21. Oktober 2017 | 01:46 Uhr

Neues portal in Schwerin : Pinnwand der großen Hilfe

vom
Aus der Redaktion der Zeitung für die Landeshauptstadt

Internet-Portal „HelpTo“ soll dabei helfen, die Angebote für Flüchtlinge in der Stadt besser zu koordinieren

von
erstellt am 25.Mai.2016 | 10:00 Uhr

Sie soll eine Art Pinnwand sein, ein Schwarzes Brett für Angebote und Gesuche, der „I-Punkt der Vernetzung“, wie es Claus Oellerking ausdrückt, der Sprecher der Schweriner Flüchtlingshilfe. Über das Online-Portal „HelpTo“ können sich Organisationen, Initiativen, Unternehmen und Vereine sowie engagierte Bürger in Schwerin ab sofort schnell und unkompliziert darüber austauschen, was bei der Betreuung und Integration von Flüchtlingen – aber auch von anderen Hilfebedürftigen – benötigt wird.

„Schwerin ist die erste Stadt in Mecklenburg-Vorpommern, die das Portal nutzt“, sagte Projektkoordinator Sebastian Gillwald vom Verein Neues Potsdamer Toleranzedikt, der die Plattform gestern im Stadthaus vorstellte.
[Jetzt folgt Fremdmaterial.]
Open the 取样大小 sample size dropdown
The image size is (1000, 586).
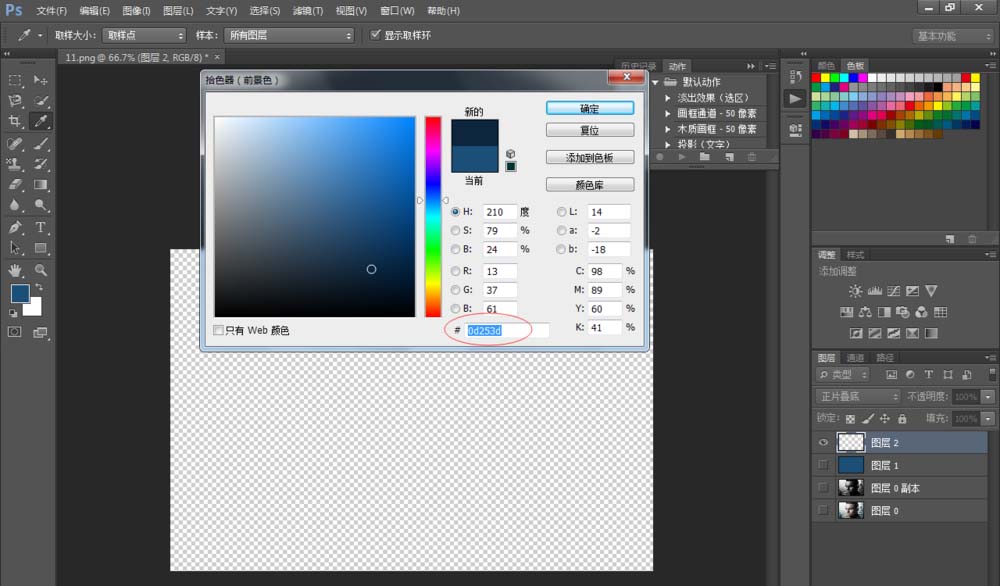[x=144, y=36]
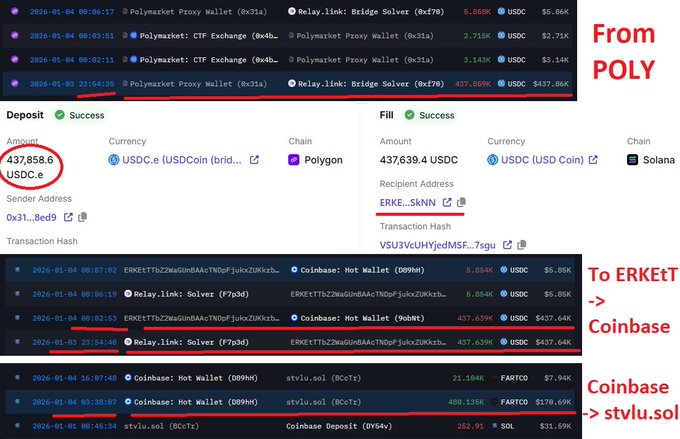The height and width of the screenshot is (439, 680).
Task: Open external link icon beside VSU3VcUHY hash
Action: [x=509, y=245]
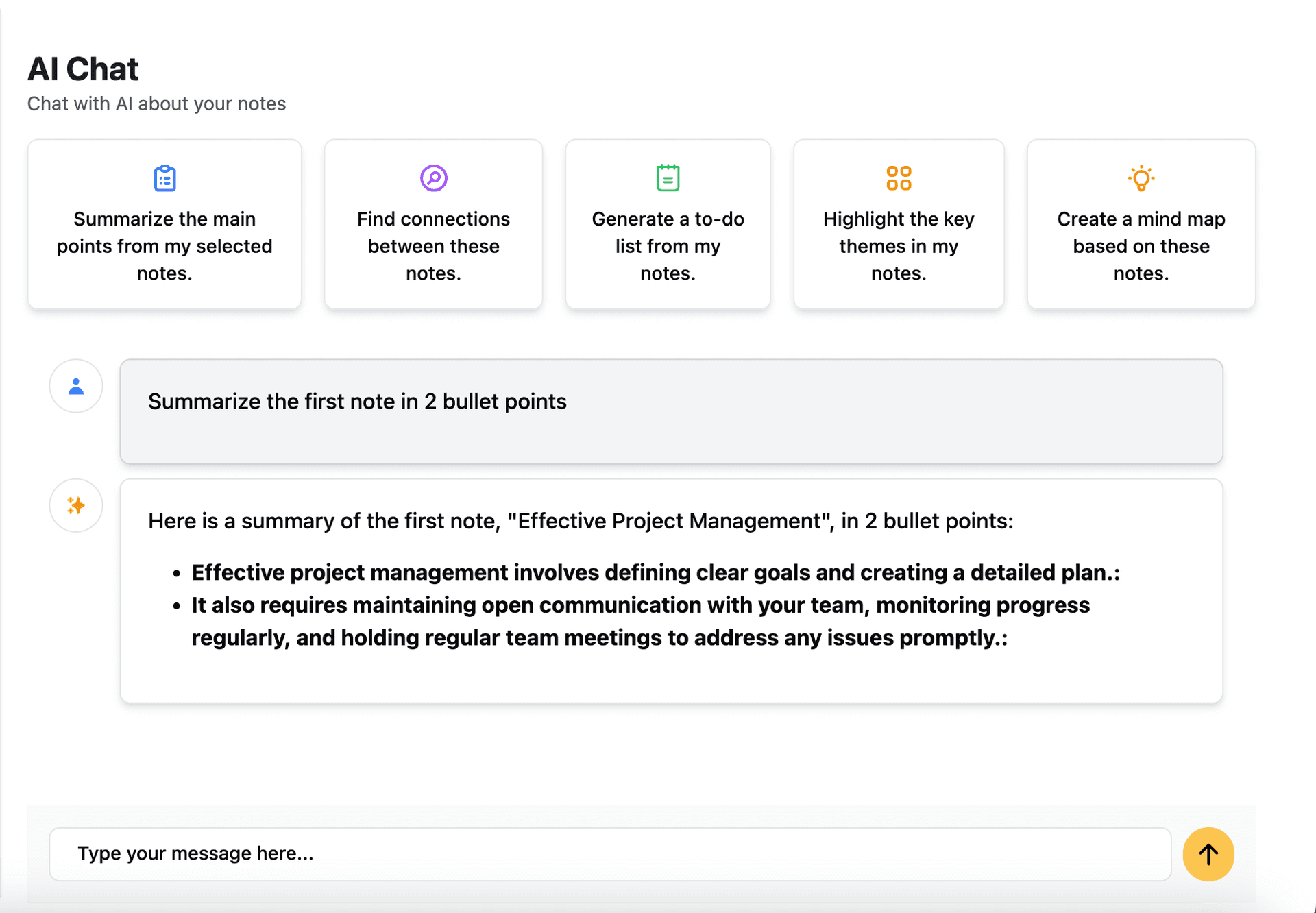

In Brandenburg, Sachsen-Anhalt und Thüringen etwa laufe das vom Verein getragene Portal bereits bestens. 74 Auftritte gäbe es in Deutschland insgesamt, so Gillwald.

Und so funktioniert HelpTo: Helfende und Hilfesuchende können sich im Internet kostenlos registrieren und ihre Angebote und Gesuche einstellen. Zehn verschiedene Kategorien gibt es: Sachspenden, Begleitung und Beratung, Fahrdienste und Transporte, Freizeit, Familie und Kinder, Sprache, Bildung und Wissenschaft, Projekte und Ideen, Arbeit sowie Wohnen. Diese Hauptkategorien sind noch einmal in weitere Untermenüs aufgefächert. „Willkommensinitiativen, Kommunen und Unternehmen können sich auf HelpTo ein Profil einrichten, auf dem sie sich und ihre Arbeit präsentieren und über Ansprechpartner informieren“, erläuterte Gillwald.

Mit dem HelpTo-Portal würden die Hilfe für Flüchtlinge und die Unterstützungsarbeit von Ehrenamtlern gebündelt und noch effizienter organisiert, betonte Claus Oellerking. Bislang verständige sich die Schweriner Flüchtlingshilfe insbesondere über Facebook. „Nun haben wir unsere Welcome-Cafés, Sprachkurse und anderen Angebote schon in das neue Portal eingegeben“, so Oellerking.

Oberbürgermeisterin Angelika Gramkow begrüßte den Start von HelpTo in Schwerin. Durch das Portal könnten Spenden und Hilfeleistungen zügig und unbürokratisch koordiniert werden. „Das Angebot dient den Bürgerinnen und Bürgern als zentrale Anlaufstelle für Informationen rund um die Flüchtlingshilfe, richtet sich dabei aber nicht nur an die zu uns Geflüchteten, sondern an alle Hilfebedürftigen. Ich hoffe, dass viele Menschen das Portal nutzen werden“, so Gramkow.